Come si diventa nazisti (senza accorgersene)

di Luciano Gallino

Tra la fine degli anni Venti e i primi anni Trenta, nella cittadina tedesca di cui parla questo libro (chiamata Thalburg dall’autore, in realtà Nordheim nello Hannover), si svolge di giorno in giorno un animato gioco collettivo la cui posta, senza che la maggior parte dei partecipanti se ne renda conto, è la democrazia. Sullo sfondo d’una situazione economica e sociale per più versi minacciosa agiscono parecchi attori, che hanno propositi diversi o contrapposti, modi differenti di interpretare la situazione, mezzi dissimili per agire. Alla fine vi sono vincitori trionfanti e vinti umiliati, la situazione sociale ed economica appare profondamente trasformata, e la democrazia è morta.
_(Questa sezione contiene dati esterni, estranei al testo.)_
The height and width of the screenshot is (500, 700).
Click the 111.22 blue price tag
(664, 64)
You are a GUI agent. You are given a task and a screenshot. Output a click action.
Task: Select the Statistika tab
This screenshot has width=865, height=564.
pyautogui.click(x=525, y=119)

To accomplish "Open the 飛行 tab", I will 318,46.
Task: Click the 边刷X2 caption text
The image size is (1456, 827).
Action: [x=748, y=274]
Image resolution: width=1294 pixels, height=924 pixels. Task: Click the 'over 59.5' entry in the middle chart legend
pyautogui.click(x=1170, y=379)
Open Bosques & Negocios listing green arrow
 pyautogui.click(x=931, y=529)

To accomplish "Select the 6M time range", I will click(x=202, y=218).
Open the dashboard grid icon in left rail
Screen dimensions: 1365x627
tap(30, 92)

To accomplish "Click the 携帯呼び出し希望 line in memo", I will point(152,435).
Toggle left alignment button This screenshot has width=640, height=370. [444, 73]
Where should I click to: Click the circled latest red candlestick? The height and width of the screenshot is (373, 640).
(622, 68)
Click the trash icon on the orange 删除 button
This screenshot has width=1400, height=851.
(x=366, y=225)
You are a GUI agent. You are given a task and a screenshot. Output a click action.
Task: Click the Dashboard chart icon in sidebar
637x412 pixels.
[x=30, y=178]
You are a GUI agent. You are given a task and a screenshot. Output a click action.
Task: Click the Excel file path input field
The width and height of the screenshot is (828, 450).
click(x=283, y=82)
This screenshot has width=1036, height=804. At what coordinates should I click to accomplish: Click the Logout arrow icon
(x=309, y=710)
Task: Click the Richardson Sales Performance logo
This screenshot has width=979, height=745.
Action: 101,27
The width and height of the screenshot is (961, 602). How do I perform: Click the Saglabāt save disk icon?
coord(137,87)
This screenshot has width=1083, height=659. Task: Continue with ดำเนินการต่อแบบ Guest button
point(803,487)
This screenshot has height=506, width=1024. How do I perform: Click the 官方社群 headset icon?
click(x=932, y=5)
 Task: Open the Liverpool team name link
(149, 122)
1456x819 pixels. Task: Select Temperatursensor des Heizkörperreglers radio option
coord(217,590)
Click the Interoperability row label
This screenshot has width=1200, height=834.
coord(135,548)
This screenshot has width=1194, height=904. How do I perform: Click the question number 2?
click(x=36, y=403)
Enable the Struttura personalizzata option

Nello stesso periodo, come sappiamo, un confronto analogo si stava svolgendo in tutta la Germania, e analogo ne fu l’esito. I suoi sviluppi sono stati analizzati da una letteratura storica e socio logica ormai imponente, ma in gran parte di questa gli attori di cui son state studiate le mosse sono cancellieri e ministri, capipartito e dirigenti dei massimi sindacati, forze armate e associazioni industriali nazionali. La scena è l’intero Paese, e le date e i luoghi sono per lo più un campione frammentato, e incontrollabile per l’immaginazione, tratto da duemila giorni – quanti durò all’incirca l’agonia della democrazia in Germania – e da dieci o ventimila città e paesi.